- ASSIGNMENT A:
Answer these questions from the music review below, one per line, marked as shown:
(i) In what month and year was the writer first introduced to the Videogram label?
(ii) Which show inspired the four tracks of Test Subject 011?
(iii) In which state does the writer live?
- ASSIGNMENT B:
Decide whether each statement agrees with the music review below. Answer yes or no and quote the words of the review that decide it.
(i) The writer has watched Stranger Things.
(ii) Test Subject 011 contains four tracks.
(iii) The record inside the LP sleeve is reddish-orange.

- PASSAGE PROVIDED:
I make something of a living by writing about things, but every time I listen to one of Magnus Sellergren's compositions, I find myself at a loss for words. Partly this comes from a deficit on my part: I listen to a wide variety of music across a multitude of genres, but I don't often write about it. Unlike video games or books, I feel I'm unsuited to the duties required of a music reviewer. But when I hear something as unique, as gorgeous, as darkly intense and satisfying as Sellergren's work, the immovable object of my deficit in music reviewing skills smacks square against the unstoppable force of my desire to tell people about what I've just heard.
I was first introduced to the Videogram label two years ago in October of 2015. A new music video making the rounds called Voorhees Stomp got my attention by marrying Sellergren's killer (if you'll pardon the pun) take on iconic music from Friday the 13th with Aaron Romero's skills at sprite and video manipulation. Romero's lovingly-crafted video pulled sprites from the NES versions of Friday the 13th and A Nightmare on Elm Street to re-tell the story of Friday the 13th: Part VIII. Now Jason's a lonely hockey-masked dude who only wants some friends for an epic dance party at Camp Crystal Lake. Unfortunately no one on the cruise ship passing by or on the streets of Manhattan is willing to join him voluntarily, which results in a lot of bloodshed. It's hilarious, it's cute, and I couldn't get enough.
Now, nearly two years after the release of Voorhees Stomp and Pre-Cert (the album containing the track), Magnus is back with a new horror-themed EP on his brand new SelectaVision label. Entitled Test Subject 011, each of the four tracks is inspired by the Netflix original show Stranger Things. Once again, I find myself at a loss for words, as I'm one of the seven people on the planet who've not seen the show...a problem made twice as embarrassing for me as I live in Indiana, the very state where the show takes place.
So maybe I don't quite understand what the album's title references, or who Dr. Brenner is, or what's really going on at Hawkins National Laboratory. This doesn't matter in the slightest—Magnus's music is just as intense, just as driving, just as aurally intoxicating here as on his other albums. The title track, Test Subject 011, lays down a compelling backdrop of dance-worthy beats, then overlays them with gorgeous minor-key synth work that can't help but bring a serious horror vibe to anyone familiar with compositions by John Carpenter, Ennio Morricone, or Marco Beltrami. Dr. Brenner, the B-side, is a more upbeat but no less dark track which brought to my mind a scene of someone trying to escape from a relentless pursuer. A repeated sample of an intercom call paging the titular doctor turns things sinister: we're clearly in a hospital or lab, and this routine request for the doctor's attention contrasts with the far-from-routine atmosphere generated by the track. It's a beautiful, if disturbed, marriage, and I love it.
The physical LP release is a thing of beauty, featuring sleeve artwork that looks aged and worn the way many albums do after being stored for several decades, already putting the listener in the mindset of the time period Sellergren wants you in before you even drop the needle. The plain black record inside with the simple reddish-orange label print wouldn't look out of place in your dad's vinyl collection from forty years ago. Simplicity really does have its place, and the proof is right here.
To create a soundscape based on a modern-day original series but have it so beautifully accessible that no knowledge of the show, the characters, or the soundtrack is required to enjoy it takes skill. Magus has those chops, and if you're a fan of classic 70's and 80's horror, Test Subject 011 belongs in your collection. Grab it on its September 1st release date, because if you miss this one, you'll be kicking yourself for a long time after.

- SUPPLIED ENTRIES:
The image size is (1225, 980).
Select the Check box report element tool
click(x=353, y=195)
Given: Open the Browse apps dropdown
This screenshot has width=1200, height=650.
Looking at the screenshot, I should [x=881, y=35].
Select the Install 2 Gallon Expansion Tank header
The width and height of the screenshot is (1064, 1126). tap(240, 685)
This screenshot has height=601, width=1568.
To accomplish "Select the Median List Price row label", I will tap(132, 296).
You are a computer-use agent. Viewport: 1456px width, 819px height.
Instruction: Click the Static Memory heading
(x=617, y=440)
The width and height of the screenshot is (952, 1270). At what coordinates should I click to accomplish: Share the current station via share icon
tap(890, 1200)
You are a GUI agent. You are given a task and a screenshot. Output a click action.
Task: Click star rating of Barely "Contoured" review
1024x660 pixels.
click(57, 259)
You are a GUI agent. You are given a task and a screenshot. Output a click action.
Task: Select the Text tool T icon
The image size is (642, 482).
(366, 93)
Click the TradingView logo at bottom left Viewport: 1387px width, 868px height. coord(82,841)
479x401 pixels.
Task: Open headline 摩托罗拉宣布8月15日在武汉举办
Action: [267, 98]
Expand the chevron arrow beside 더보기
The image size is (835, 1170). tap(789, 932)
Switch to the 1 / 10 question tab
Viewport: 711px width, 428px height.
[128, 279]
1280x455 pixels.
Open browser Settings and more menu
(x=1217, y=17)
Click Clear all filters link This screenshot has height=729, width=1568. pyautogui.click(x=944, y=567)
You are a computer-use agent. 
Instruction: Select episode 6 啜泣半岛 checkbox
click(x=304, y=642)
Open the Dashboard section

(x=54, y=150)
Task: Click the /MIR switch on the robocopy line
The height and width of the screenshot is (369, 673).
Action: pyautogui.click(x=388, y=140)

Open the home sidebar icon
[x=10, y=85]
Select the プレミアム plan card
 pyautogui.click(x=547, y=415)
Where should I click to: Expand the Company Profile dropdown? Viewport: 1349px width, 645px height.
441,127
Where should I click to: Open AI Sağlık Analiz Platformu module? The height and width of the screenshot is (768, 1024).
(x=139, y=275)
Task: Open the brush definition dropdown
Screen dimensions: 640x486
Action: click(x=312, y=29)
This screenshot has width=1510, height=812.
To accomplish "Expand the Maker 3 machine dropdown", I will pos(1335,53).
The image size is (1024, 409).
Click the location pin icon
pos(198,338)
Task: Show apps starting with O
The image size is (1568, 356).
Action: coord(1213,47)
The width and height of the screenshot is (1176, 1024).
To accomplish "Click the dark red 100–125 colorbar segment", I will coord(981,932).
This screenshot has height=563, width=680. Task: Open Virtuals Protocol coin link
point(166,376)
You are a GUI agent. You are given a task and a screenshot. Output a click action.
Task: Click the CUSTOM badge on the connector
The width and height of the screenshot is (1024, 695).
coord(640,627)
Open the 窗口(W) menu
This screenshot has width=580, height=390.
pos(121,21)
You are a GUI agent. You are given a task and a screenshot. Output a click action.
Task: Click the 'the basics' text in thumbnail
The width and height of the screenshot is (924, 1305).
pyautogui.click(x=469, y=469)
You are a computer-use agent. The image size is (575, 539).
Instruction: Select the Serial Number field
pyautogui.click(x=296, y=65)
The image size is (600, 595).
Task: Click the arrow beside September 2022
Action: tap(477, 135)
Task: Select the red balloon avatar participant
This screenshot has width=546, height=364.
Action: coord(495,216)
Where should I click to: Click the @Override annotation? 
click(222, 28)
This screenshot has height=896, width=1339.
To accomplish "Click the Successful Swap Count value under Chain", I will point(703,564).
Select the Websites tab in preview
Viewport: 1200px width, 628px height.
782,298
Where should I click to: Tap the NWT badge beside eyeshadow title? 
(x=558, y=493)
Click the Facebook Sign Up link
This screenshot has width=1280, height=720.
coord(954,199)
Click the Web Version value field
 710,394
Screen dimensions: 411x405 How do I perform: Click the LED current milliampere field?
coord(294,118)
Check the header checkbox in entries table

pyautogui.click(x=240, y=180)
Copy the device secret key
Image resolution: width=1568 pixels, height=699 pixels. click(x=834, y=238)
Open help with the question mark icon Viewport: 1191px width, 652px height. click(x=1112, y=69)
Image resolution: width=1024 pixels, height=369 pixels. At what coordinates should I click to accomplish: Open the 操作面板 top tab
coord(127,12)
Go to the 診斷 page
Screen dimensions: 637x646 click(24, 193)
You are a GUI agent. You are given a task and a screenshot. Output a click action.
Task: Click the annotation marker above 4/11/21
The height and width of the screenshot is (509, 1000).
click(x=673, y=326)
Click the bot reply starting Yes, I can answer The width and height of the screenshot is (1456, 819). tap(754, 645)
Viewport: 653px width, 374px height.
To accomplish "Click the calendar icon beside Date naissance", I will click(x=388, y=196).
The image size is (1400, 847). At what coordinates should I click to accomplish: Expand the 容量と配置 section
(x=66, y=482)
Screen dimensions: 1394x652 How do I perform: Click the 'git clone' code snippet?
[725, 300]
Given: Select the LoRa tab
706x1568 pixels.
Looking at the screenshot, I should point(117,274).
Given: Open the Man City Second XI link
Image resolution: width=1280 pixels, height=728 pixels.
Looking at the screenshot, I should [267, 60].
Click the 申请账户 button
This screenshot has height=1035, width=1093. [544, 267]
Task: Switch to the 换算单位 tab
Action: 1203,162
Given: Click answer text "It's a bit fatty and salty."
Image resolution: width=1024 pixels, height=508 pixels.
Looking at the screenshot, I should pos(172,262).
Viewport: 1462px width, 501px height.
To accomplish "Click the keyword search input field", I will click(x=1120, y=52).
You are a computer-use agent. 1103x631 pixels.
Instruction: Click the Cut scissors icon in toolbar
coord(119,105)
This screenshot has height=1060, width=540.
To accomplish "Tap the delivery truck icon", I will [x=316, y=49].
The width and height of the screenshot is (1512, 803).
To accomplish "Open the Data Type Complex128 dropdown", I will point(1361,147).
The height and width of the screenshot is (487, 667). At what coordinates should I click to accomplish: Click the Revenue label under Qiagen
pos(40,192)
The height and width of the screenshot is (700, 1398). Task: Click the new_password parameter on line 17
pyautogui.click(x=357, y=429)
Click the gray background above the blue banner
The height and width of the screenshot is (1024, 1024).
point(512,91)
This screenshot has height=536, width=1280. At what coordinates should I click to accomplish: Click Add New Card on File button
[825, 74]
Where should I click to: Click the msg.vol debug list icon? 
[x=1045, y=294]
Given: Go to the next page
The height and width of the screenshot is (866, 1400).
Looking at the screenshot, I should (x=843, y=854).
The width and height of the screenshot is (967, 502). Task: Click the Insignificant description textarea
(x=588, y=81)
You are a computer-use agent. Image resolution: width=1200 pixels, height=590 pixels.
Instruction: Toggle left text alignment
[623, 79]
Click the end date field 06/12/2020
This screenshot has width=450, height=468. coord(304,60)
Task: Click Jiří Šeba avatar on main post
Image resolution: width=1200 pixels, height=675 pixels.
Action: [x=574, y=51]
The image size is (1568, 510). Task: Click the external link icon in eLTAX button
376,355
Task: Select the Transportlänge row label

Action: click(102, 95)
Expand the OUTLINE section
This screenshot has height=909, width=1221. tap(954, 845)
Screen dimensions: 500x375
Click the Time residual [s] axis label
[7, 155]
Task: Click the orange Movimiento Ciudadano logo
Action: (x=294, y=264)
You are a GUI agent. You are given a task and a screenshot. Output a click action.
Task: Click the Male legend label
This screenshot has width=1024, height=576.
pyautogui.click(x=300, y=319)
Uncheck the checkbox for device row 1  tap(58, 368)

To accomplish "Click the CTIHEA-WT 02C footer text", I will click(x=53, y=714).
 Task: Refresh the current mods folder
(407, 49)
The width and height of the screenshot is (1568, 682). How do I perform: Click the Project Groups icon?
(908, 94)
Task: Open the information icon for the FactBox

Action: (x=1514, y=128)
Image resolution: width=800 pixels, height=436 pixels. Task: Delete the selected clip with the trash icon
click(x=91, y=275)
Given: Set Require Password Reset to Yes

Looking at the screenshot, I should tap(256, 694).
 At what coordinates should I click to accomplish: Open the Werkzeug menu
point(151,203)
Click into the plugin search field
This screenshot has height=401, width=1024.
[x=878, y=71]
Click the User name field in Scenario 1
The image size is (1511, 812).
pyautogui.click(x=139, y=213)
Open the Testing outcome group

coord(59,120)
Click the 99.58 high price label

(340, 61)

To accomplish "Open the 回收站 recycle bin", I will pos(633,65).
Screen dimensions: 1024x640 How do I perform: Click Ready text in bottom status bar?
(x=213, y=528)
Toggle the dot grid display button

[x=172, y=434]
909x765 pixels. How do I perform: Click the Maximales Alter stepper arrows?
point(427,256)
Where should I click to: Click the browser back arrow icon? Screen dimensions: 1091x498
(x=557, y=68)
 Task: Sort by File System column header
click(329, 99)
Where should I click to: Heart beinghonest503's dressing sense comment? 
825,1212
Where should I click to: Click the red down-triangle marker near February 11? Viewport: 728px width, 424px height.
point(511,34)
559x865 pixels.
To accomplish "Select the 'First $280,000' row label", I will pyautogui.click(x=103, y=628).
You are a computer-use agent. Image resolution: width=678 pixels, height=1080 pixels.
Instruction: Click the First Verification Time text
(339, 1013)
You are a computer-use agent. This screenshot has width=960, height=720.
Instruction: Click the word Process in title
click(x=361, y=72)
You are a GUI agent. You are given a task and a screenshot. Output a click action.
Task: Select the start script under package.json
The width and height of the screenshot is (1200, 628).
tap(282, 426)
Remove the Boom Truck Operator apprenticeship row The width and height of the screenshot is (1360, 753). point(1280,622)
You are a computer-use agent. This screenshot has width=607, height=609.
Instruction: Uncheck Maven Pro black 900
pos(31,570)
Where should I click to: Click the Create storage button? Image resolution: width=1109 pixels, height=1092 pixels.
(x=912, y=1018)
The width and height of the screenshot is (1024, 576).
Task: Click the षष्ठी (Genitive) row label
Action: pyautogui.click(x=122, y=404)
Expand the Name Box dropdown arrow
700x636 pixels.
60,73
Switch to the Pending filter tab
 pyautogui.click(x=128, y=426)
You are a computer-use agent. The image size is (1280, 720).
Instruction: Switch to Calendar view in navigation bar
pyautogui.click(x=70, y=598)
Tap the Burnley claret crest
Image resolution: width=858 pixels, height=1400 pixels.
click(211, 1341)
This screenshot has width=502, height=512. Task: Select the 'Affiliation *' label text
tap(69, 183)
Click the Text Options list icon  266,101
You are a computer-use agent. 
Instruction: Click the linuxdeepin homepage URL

- ANSWER SPACE A:
(i) October of 2015
(ii) Stranger Things, the Netflix original show
(iii) Indiana

- ANSWER SPACE B:
(i) No: "I'm one of the seven people on the planet who've not seen the show"
(ii) Yes: "each of the four tracks is inspired by the Netflix original show Stranger Things"
(iii) No: "The plain black record inside with the simple reddish-orange label print"